• [AIM OF THE EXERCISE]:
Reproduce verbatim the stretch of the synth single reviews from "OMD began their" through "avant pop tunes.".

OMD began their recorded career with a KRAFTWERK homage and four decades on, they came full circle. A great grandchild of Klingklang and cousin of ‘Metroland’ from ‘English Electric’ but refined for BBC Radio 2 airplay, ‘Don’t Go’ captured the essence of OMD’s enduring electronic appeal. With crystalline synth melodies from Humphreys and a spirited vocal delivery from McCluskey attached to a hypnotic Synthanorma backdrop, OMD continue to produce quality avant pop tunes.
Feisty, fiery and on-message as “your abused Barbie doll from childhood”, Lauren Lusardi, better known as PLASMIC dropped yet another synth bomb with a vivid narrative on the fame game where women have to compromise and serve the male gaze to get to where they want. While pink is her colour, the rugged lo-fi cocoon of anxious sound penetrated the soul with a raging reminder that if “You wanna be famous?”, then really “Don’t be so f*cking brainless!”
Available on the single ‘Famous’ via CandyShop Recordings
“Beautiful melodies telling me terrible things” said a cartoon meme… with echoes of OMD, the life and death of the tragic Soyuz 1 cosmonaut Vladimir Komarov was captured poignantly in this instrumental by QUIETER THAN SPIDERS from their brilliant debut album ‘Signs Of Life’; Yi Fan from the anonymous Chinese synth trio said: “we were moved by the human story behind it all together with the haunting backdrop of primitive space experimentation.”
Danish duo SOFTWAVE have been gaining momentum with endorsements from luminaries such as ex-members of THE HUMAN LEAGUE Jo Callis and Ian Burden, while improving enormously since their 2016 debut EP ‘Together Alone’. Punctuated by machines of ice, ‘No Need To Hide’ was undoubtedly Clarkean, celebrating positivity in possibly SOFTWAVE’s finest moment yet with one of those rousing Scandipop choruses and coming over not unlike Celine Dion fronting ERASURE.
The powerful electro R’N’B tinged ‘Way Out’ was the first English language taster from Beijing-born songstress’ ambitious new Anglo-Mandarin bilingual album project. Fifi Rong said of her concept: “I’m making a double album. One album in Chinese and the other in English. Not the typical type of translation type of bilingual album from one language to another… So the two albums are all individual songs interlinked in sounds, themes, vibes.”
Andrew Montgomery, best known as the vocalist of GENEVA who scored hits with ‘Into The Blue’ and ‘Best Regrets’ in 1997, teamed up with Leo Josefsson of Stockholm trio LOWE to form the electronic duo US. If Jeff Buckley had dumped his Fender Telecaster for a Korg MS20, then that is the dark anthemic sound of US. ‘Voyager’ went all spacey avant trance in a wonderful cross-pollination of styles that came over a bit like MUSE at Gatecrasher.

• [DATASET]:
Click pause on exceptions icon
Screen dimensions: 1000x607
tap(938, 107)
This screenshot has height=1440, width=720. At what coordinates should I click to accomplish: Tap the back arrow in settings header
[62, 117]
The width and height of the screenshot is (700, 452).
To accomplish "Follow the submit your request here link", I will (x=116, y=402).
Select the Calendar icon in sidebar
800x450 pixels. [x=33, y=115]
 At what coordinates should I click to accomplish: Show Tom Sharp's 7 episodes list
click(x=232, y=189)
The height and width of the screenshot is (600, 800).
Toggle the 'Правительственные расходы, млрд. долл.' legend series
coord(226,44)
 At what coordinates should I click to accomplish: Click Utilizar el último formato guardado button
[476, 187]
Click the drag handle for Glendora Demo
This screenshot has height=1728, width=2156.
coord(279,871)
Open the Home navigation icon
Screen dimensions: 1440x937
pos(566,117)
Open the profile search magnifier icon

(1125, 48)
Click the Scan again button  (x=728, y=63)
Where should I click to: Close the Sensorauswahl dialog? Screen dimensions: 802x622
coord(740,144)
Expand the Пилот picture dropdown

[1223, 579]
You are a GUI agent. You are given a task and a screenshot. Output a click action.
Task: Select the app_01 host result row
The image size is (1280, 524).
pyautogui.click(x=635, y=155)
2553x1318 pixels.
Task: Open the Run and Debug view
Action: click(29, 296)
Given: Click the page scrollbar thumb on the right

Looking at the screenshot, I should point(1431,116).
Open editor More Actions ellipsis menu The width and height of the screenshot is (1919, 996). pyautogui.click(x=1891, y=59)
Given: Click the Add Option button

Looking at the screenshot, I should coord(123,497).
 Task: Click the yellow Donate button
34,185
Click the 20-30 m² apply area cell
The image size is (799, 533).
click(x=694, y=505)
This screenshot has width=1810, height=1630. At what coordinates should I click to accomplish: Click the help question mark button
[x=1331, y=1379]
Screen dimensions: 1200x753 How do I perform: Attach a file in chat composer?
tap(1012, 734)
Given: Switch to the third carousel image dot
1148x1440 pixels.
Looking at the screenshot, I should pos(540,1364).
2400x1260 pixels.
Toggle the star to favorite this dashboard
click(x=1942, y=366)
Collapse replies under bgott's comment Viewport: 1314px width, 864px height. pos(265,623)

• [IN RESPONSE]:
OMD began their recorded career with a KRAFTWERK homage and four decades on, they came full circle. A great grandchild of Klingklang and cousin of ‘Metroland’ from ‘English Electric’ but refined for BBC Radio 2 airplay, ‘Don’t Go’ captured the essence of OMD’s enduring electronic appeal. With crystalline synth melodies from Humphreys and a spirited vocal delivery from McCluskey attached to a hypnotic Synthanorma backdrop, OMD continue to produce quality avant pop tunes.